───── Information given

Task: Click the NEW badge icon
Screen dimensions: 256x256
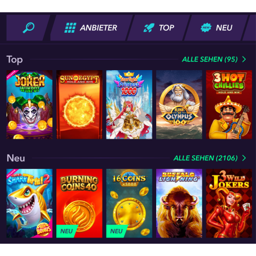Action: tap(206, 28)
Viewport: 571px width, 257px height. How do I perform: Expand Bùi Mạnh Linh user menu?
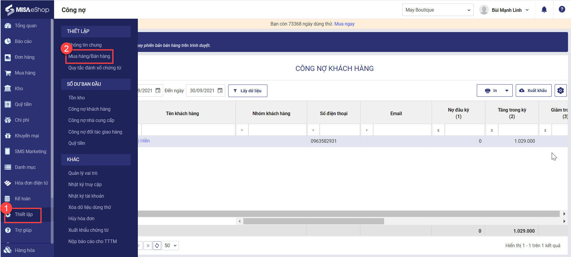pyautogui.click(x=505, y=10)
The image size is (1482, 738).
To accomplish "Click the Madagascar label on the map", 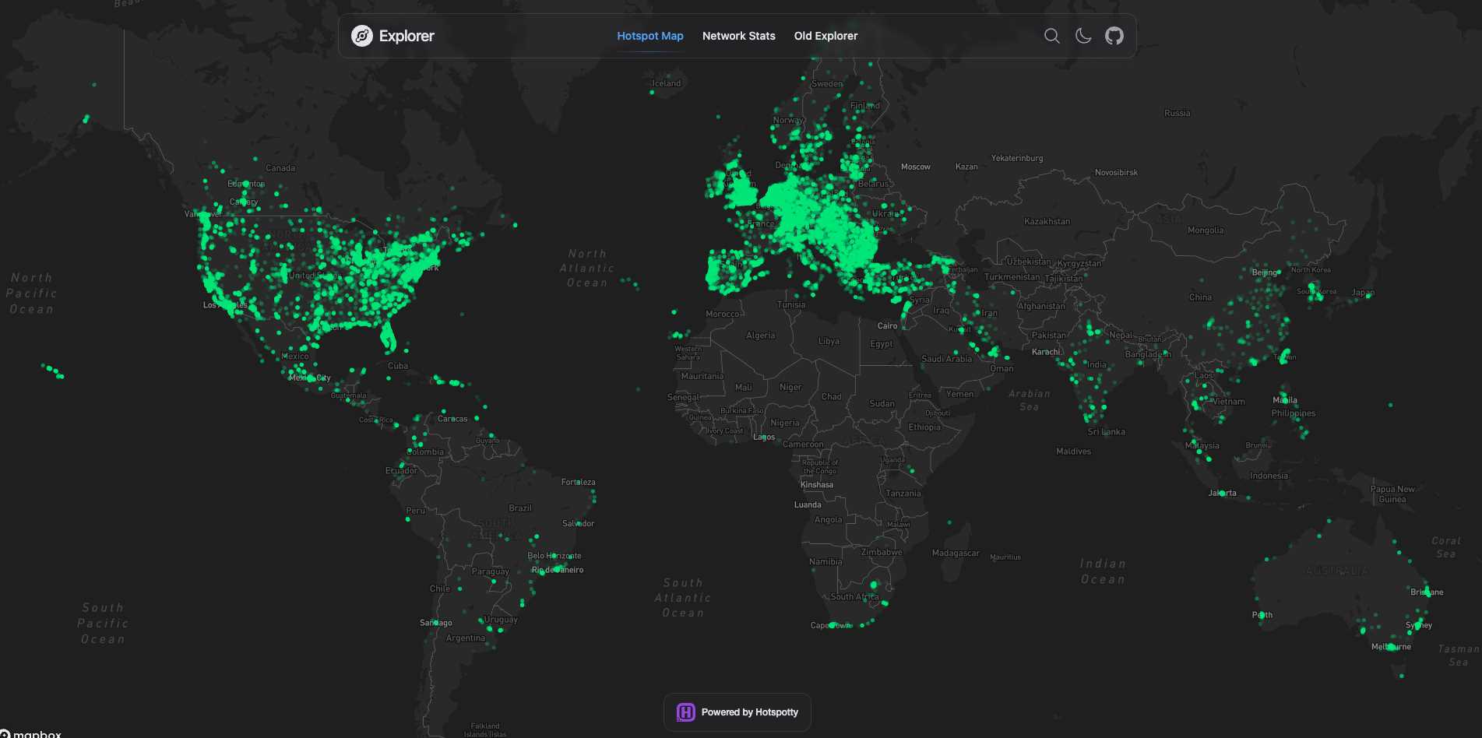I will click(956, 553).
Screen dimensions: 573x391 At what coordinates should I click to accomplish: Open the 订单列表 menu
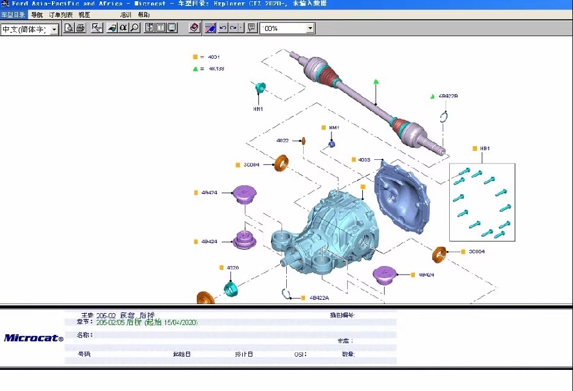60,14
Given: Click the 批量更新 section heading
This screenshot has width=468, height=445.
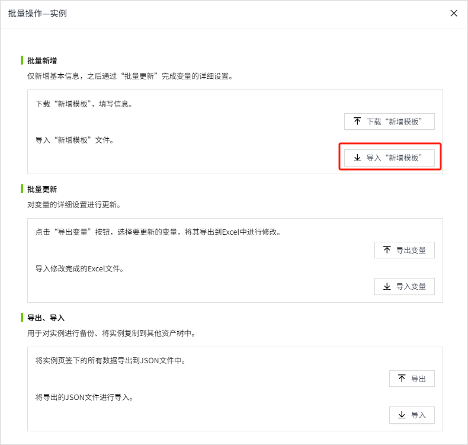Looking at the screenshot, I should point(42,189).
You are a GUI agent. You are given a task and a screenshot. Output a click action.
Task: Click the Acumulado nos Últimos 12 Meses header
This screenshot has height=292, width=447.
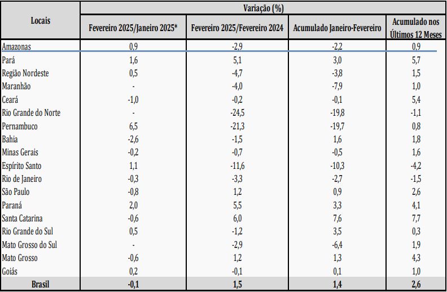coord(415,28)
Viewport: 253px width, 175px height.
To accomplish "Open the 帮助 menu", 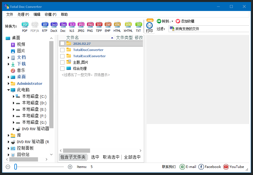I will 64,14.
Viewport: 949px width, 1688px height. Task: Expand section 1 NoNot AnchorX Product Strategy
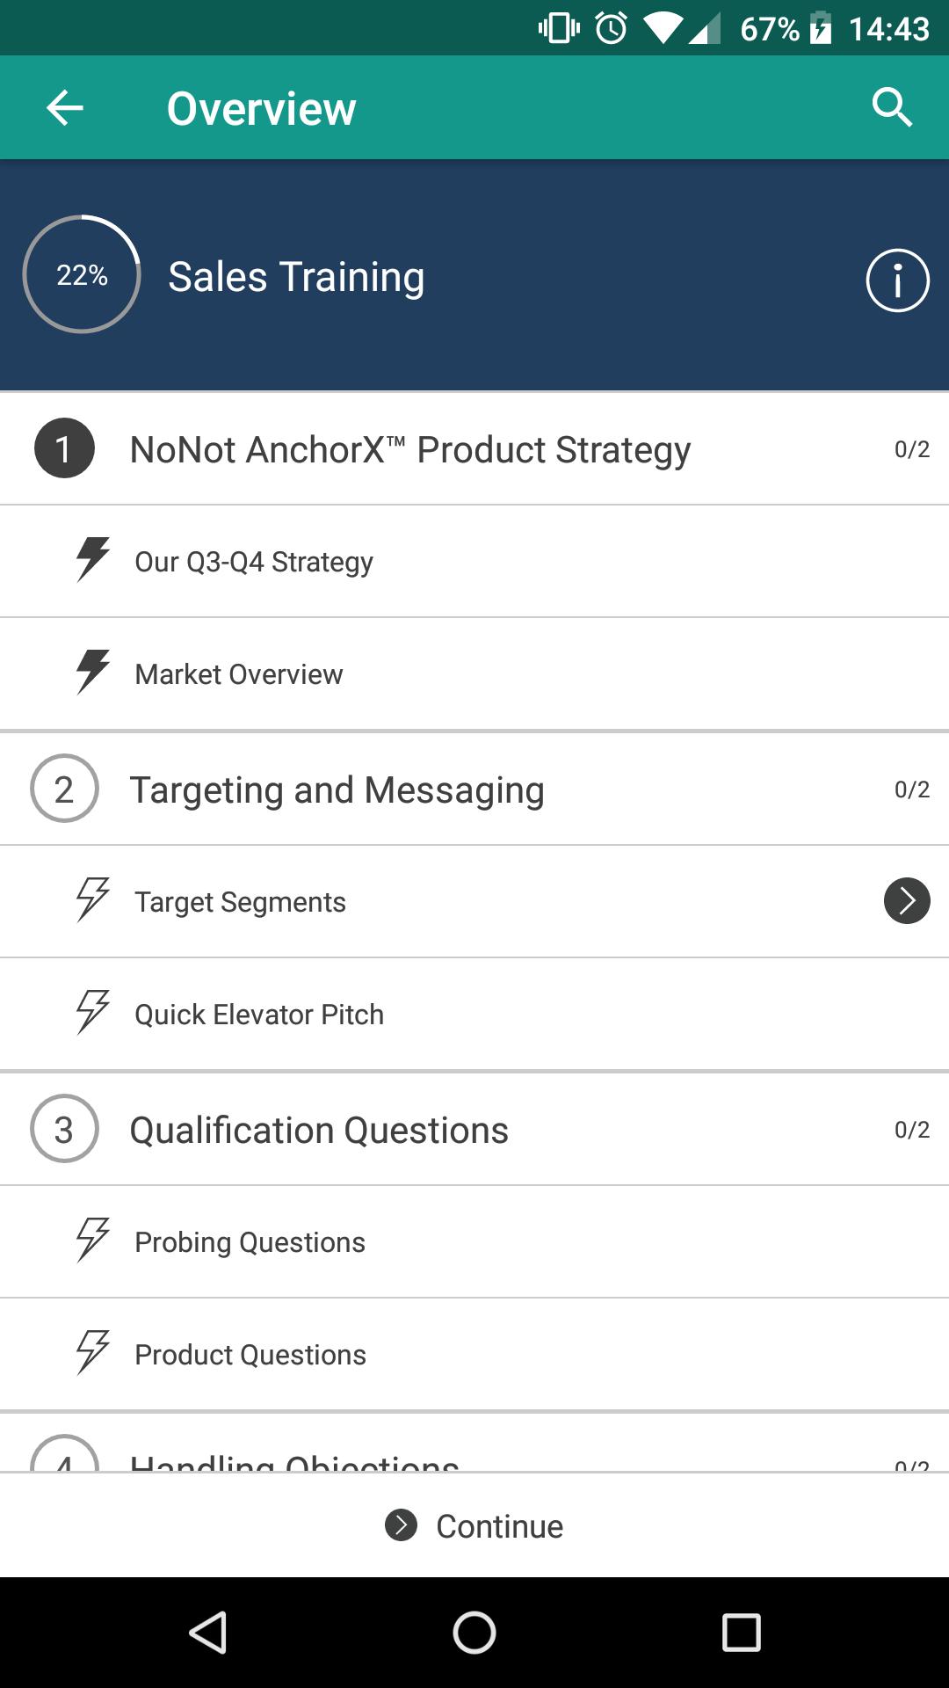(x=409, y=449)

──────────

▸ To do: Repeat exactly the lines from the start of the entries down to the line with "The image size is (1482, 738).", keeping both ends but none of the pictures.

▸ Response:
Task: Click the NEW badge icon
Screen dimensions: 256x256
Action: tap(206, 28)
Viewport: 571px width, 257px height. How do I perform: Expand Bùi Mạnh Linh user menu?
pyautogui.click(x=505, y=10)
The image size is (1482, 738).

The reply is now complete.